Nel testo si afferma che l’incertezza sul destino del leader israeliano e l’ipotesi di una sua fuga dai territori occupati insieme alla famiglia rappresenterebbero un segnale della profonda crisi e instabilità del fronte sionista.
Secondo quanto dichiarato dai Pasdaran, se Netanyahu fosse ancora vivo, l’Iran continuerà a inseguirlo con ogni mezzo fino a eliminarlo, definendolo nel comunicato “un criminale assassino di bambini”.
Operazione militare e obiettivi colpiti
Nel comunicato, le Guardie Rivoluzionarie affermano inoltre che gli obiettivi legati ai “terroristi sionisti e americani” sono stati colpiti duramente durante quella che viene descritta come la prima fase di una vendetta per il sangue dei martiri iraniani.
Secondo la versione fornita dall’Iran, diverse postazioni nei territori occupati e tre basi statunitensi nella regione sarebbero state distrutte grazie a un’operazione congiunta condotta dalle forze dei Pasdaran.
Sirene, vittime e impatto dei missili
Il comunicato prosegue sostenendo che le sirene delle ambulanze e le ammissioni delle istituzioni israeliane sull’aumento di morti e feriti dimostrerebbero la portata dell’attacco iraniano.
Le Guardie Rivoluzionarie affermano che missili pesanti avrebbero colpito in particolare i settori industriali di Tel Aviv, provocando danni rilevanti alle infrastrutture.
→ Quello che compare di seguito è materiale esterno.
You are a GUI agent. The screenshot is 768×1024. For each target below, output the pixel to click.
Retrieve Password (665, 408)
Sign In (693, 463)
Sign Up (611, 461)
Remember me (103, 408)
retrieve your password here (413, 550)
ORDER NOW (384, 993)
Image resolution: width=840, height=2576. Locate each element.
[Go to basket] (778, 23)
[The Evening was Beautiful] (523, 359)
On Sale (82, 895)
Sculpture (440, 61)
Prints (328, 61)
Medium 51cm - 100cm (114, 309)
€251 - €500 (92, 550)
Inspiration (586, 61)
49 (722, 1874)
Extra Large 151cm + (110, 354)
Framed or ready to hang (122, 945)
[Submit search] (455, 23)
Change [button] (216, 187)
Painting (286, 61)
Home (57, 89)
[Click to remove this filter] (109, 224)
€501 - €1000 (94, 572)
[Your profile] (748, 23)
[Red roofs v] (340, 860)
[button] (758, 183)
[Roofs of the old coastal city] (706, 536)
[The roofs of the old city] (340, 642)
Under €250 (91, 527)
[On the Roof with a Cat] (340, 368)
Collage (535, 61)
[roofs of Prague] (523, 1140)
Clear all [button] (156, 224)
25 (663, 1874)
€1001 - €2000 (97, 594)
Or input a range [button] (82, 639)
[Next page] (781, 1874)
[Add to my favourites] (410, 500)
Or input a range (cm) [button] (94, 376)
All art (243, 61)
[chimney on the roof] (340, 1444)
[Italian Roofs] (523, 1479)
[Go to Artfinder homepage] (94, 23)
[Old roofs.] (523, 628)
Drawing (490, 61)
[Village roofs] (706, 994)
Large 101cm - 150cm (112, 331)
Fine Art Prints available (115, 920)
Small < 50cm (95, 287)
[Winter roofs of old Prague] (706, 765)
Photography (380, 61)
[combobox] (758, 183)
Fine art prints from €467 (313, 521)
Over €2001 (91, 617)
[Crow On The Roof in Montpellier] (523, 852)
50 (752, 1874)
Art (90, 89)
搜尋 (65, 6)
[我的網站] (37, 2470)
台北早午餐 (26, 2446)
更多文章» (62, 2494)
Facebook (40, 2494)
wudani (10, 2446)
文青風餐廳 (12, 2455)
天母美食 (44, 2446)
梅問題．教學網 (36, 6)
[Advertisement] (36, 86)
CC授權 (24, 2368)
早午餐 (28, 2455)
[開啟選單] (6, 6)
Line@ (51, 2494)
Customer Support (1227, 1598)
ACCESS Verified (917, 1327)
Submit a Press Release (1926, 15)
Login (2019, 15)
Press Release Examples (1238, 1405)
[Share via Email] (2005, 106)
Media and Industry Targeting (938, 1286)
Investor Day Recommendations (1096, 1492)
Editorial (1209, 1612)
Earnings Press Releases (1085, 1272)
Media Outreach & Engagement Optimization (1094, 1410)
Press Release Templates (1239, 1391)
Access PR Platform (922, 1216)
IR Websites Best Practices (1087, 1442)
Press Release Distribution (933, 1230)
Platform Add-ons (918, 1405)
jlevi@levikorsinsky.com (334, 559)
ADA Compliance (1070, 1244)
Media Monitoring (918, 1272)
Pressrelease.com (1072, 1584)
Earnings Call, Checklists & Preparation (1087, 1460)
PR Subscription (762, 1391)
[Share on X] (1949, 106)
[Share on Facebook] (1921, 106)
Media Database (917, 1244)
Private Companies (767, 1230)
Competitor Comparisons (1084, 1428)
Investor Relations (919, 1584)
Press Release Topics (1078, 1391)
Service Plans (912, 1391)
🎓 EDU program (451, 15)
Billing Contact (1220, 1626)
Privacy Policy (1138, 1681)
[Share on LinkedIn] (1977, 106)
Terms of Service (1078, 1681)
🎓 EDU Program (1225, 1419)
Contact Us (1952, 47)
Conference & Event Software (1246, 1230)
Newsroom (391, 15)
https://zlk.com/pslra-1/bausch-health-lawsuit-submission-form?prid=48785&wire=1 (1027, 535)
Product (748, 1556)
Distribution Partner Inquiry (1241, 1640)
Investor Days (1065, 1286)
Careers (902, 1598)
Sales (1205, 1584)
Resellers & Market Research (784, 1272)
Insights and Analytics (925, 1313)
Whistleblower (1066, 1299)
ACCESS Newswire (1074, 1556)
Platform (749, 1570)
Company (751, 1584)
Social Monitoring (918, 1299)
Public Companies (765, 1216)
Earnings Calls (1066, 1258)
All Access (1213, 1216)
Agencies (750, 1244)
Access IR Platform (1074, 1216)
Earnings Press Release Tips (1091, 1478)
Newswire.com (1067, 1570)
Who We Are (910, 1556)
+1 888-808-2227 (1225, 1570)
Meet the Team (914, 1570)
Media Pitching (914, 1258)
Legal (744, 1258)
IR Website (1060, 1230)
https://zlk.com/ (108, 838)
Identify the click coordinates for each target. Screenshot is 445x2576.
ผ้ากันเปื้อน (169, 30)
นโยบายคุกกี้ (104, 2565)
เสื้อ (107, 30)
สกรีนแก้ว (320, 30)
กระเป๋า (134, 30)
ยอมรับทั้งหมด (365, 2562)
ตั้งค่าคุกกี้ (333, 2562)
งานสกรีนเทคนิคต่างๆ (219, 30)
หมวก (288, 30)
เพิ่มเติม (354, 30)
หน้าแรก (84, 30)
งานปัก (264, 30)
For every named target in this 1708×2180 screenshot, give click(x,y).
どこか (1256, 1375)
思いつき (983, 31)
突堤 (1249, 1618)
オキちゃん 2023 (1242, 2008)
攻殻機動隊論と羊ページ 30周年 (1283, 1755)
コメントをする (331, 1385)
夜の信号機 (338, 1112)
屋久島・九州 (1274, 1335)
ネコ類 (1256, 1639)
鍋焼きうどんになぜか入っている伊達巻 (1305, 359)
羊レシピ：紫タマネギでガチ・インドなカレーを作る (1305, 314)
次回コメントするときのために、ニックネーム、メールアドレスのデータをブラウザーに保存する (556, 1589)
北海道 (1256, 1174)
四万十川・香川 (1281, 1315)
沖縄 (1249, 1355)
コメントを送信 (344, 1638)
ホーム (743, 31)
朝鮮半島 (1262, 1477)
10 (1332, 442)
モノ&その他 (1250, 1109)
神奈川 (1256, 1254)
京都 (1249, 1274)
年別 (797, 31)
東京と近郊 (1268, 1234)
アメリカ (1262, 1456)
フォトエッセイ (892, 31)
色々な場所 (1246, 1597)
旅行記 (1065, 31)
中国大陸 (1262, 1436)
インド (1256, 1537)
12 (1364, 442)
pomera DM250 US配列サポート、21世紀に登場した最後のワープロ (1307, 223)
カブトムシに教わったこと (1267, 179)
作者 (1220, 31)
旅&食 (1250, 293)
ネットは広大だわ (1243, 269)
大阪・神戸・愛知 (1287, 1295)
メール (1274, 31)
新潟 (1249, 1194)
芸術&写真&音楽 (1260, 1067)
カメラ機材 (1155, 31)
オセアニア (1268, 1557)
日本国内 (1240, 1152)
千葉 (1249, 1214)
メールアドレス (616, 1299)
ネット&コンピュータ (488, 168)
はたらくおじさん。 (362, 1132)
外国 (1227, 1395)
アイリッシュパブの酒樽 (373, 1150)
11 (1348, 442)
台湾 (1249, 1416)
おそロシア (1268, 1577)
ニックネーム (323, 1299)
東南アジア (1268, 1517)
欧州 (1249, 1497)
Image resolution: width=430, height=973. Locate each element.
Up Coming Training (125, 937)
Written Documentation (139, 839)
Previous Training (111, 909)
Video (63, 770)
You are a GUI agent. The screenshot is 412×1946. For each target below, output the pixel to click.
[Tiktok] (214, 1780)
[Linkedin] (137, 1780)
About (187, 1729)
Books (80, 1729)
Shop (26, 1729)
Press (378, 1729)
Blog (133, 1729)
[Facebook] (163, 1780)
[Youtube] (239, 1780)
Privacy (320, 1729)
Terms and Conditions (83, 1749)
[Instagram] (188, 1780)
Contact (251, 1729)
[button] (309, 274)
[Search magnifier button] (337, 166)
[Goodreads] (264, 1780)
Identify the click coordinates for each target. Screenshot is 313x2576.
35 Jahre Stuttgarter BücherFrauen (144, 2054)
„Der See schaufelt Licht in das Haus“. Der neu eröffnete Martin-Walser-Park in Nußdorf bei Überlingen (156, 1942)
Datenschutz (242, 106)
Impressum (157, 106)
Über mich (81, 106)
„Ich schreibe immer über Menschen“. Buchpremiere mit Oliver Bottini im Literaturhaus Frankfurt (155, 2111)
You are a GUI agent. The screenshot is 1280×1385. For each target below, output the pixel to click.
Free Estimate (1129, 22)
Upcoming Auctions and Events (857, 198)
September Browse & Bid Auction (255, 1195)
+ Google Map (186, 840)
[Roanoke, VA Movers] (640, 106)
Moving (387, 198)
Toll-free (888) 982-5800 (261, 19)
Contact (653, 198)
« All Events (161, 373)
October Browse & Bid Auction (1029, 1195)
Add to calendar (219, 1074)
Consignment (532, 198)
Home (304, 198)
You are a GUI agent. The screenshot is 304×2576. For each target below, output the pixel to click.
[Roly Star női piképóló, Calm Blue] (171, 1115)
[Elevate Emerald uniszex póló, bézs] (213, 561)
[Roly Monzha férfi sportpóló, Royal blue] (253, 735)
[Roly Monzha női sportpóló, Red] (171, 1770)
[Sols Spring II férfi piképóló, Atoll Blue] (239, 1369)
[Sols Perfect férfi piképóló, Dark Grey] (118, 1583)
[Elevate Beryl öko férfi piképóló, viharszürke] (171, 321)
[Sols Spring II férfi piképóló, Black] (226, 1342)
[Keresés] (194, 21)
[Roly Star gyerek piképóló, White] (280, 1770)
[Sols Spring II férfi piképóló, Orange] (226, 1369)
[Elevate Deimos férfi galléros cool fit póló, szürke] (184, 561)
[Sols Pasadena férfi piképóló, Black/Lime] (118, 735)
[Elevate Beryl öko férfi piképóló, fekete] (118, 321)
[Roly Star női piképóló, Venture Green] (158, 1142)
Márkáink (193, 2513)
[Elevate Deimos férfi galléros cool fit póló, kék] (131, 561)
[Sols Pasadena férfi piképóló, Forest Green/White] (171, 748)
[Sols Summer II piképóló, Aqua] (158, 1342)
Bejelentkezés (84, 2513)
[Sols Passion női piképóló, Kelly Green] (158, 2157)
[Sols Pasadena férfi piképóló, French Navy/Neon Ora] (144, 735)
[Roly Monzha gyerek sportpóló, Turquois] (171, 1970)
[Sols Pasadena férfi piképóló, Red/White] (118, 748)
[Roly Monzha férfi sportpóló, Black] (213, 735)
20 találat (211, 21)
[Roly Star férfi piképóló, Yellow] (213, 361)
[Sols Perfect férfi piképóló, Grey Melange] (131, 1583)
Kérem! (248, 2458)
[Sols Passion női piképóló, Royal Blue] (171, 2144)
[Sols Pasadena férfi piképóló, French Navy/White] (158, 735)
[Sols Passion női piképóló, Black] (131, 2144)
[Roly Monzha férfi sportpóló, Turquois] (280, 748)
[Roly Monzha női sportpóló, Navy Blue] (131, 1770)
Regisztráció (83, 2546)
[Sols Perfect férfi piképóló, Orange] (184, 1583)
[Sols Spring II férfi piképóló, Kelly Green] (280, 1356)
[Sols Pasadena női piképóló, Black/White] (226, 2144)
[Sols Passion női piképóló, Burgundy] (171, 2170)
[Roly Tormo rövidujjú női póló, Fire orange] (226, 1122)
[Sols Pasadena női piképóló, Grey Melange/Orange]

Attacchi anche contro basi militari statunitensi
Secondo la stessa dichiarazione, missili e droni iraniani avrebbero colpito anche strutture militari americane nella regione. Tra gli obiettivi indicati figurano:
- la base aerea di Harir a Erbil
- la base di Ali Salem
- la base di Arifjan
I Pasdaran sostengono che queste installazioni sarebbero state distrutte o gravemente danneggiate da attacchi condotti con armamenti avanzati iraniani.